PROBLEM 1. In the forum post about earning As in speech classes, why did the argumentative speech teacher let the writer put the flash cards on the podium? Answer in one to three sentences.
PROBLEM 2. Go on with the forum post about earning As in speech classes, starting after its last sentence.

Begin SOURCE DOCUMENT

# How I Earned As in Both of My Speech Classes :)



## Haillzz91 (Oct 26, 2013)

Hi guys. Since I know firsthand that speech class is difficult for us with Social Anxiety, I decided I'd tell how I earned As in my Speech 101 class and Argumentative Speech Class. My argumentative speech teacher emailed me after my 3rd speech and said, " In my 20 years of teaching, I've never seen someone with anxiety persevere as much as you did today! I am very impressed!"

1) *Practice, practice, practice* Practice will greatly lessen your anxiety and this is how to effectively practice: 1. Start typing your speech when you get the assignment, so you will have a lot of time to practice. 2. Write flash cards and read them until you feel familiar with your speech. 3. Practice speaking in front of a mirror. 4. Practice speaking to a family member or close friend and ask for constructive criticism. I found that these 4 steps helped me improve tremendously from my 1st speech to my 2nd speech.

2) *Tell Your Teacher* Inform your teacher through email or during office hours that you have extreme anxiety. More often than not, speech teachers were Communication majors, so they learned to be understanding and kind. Both of my teachers accommodated me a lot. My A.S teacher let me use the podium to put my flash cards on because my hands shook so hard that I couldn't even read my cards when I held them. He also prompted me when I couldn't remember my next point. Let your teacher be your friend.

3) *Focus on Your Message * Because of my anxiety, I was in a lot of physical pain when I gave my speech. I felt like I had a horrible sunburn, my back ached, and my heart was palpitating rapidly. Also, I felt that it would be so easy to develop brain fog and blank out. However, I used all of my energy to focus on what I was saying, and what I was going to say next. Whenever I felt myself giving into my pain, I quickly looked at my flash cards to keep myself on task. If you feel like you need a nap after your speech, you probably gave it your all.

4) *Choose a Subject You Love* Choose something that interests you. Don't choose a complex topic just because you think it will impress the teacher. This can lead to embarrassment because you don't have a lot of time to learn the material, you will feel ill-prepared when you give the speech, and you might end up confusing yourself, the audience and the teacher. Speak about what you know and what you care about.

End SOURCE DOCUMENT
Begin DATA

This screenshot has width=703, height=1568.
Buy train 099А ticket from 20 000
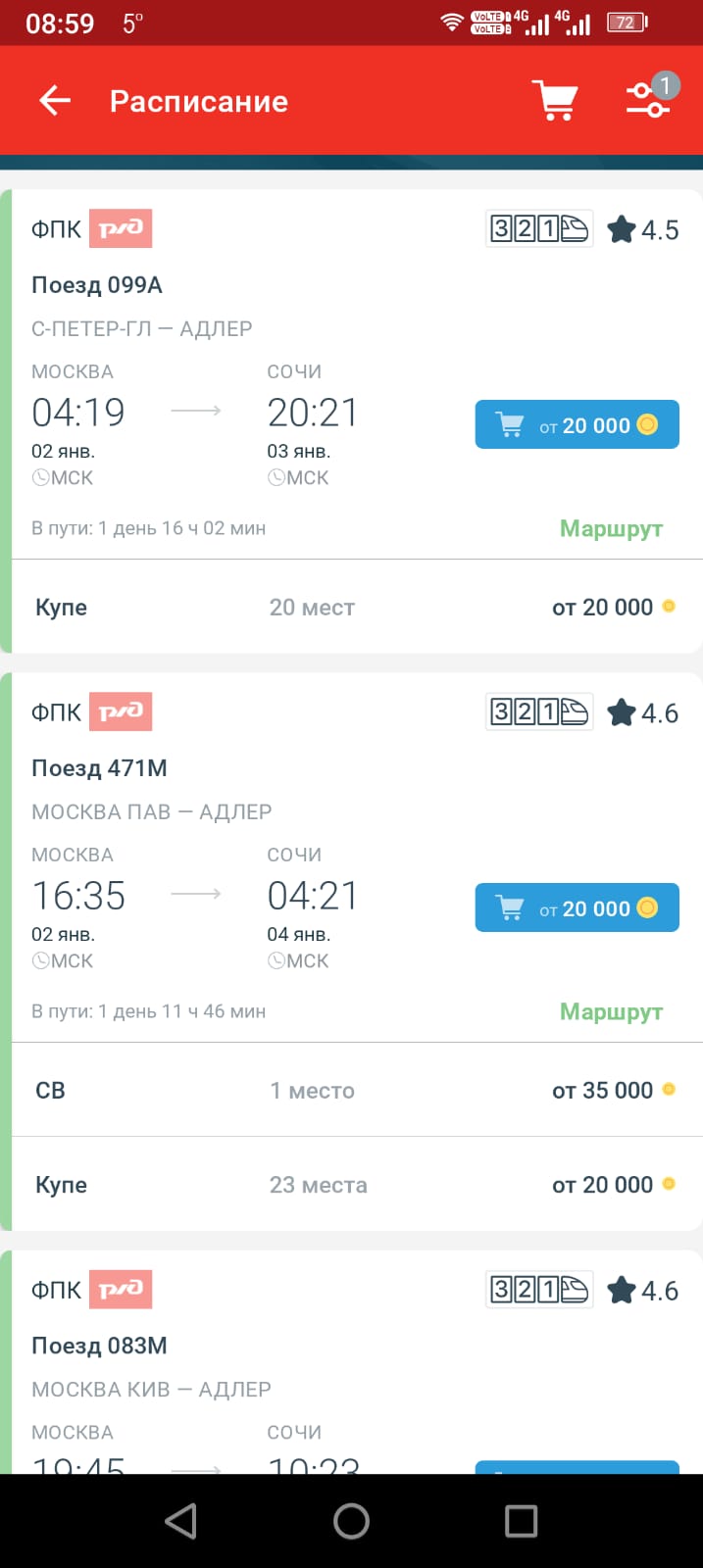(x=577, y=424)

End DATA

EXERCISE RESULT 1. The writer's hands shook so hard that the flash cards couldn't be read when held, so the teacher allowed them to rest on the podium.

EXERCISE RESULT 2.
5) *Recognize your Weaknesses and Improve* During my first speech, I barely practiced, so I was very nervous and unprepared. I didn't make eye contact, my hands shook so much I couldn't read my flash cards, and I froze in front of everyone. Because I'm disciplined, I was able to recover, but it was embarrassing. You will feel tempted to forget about your speech after it happens because you will be embarrassed. However, don't do that. Reflect on what your weaknesses are and how you can improve. That is the only way to do better on your next speech. For my 2nd speech, I practiced and did much better making eye contact and remembering my message. Also, my teacher let me use the podium, so I could glance at my cards. By my 3rd speech, I improved so much that people stood up and applaud me. They came up to me after class and said I had one of the best speeches. That wouldn't have happened if I didn't work on improving my weaknesses.

Hope that will help you all!  I can honestly say that this was one of my biggest accomplishments thus far and I hope you experience it too!


----------



## Haillzz91 (Oct 26, 2013)

Well, since I was working as a CNA, I did a persuasive speech on improving nursing homes, and since I was a foster child, I did one on increasing the age of receiving free health care for foster children and my 3rd speech was on legalizing physician assisted suicide in California.


----------



## Raynic781 (Feb 8, 2013)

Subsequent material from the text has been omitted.